Gather all lines in the entries below that include the word "beside".

Stored data:

━━━━━━━━━━━━━━━━

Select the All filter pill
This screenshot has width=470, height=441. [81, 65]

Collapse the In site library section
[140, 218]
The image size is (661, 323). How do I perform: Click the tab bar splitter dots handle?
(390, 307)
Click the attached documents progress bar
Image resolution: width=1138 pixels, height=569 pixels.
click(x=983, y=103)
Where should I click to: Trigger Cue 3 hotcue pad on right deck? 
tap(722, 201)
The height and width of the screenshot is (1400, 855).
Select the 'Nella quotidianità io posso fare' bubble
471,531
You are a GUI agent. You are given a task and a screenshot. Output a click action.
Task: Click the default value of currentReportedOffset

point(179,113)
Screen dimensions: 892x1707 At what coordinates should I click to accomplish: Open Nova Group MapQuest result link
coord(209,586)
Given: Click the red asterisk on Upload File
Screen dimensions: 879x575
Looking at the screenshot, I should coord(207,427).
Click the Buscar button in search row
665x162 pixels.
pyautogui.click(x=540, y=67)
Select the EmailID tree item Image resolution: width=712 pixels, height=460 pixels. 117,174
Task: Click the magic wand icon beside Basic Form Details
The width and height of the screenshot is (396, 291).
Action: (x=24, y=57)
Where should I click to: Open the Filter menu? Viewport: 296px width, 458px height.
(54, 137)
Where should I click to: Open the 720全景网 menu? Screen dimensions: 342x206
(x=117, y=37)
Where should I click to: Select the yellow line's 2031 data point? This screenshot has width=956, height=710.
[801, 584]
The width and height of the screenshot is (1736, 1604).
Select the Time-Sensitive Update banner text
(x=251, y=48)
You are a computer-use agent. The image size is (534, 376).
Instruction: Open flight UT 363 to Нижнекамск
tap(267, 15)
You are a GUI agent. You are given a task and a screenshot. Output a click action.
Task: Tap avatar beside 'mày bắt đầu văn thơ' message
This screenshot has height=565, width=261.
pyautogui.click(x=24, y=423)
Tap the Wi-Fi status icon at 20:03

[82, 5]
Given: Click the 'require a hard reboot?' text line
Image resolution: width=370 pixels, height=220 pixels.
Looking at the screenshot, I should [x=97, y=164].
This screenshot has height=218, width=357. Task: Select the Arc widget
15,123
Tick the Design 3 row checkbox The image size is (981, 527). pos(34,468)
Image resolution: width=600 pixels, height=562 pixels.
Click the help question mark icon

━━━━━━━━━━━━━━━━

■ **Task result**:
Task: Click the magic wand icon beside Basic Form Details
Task: Tap avatar beside 'mày bắt đầu văn thơ' message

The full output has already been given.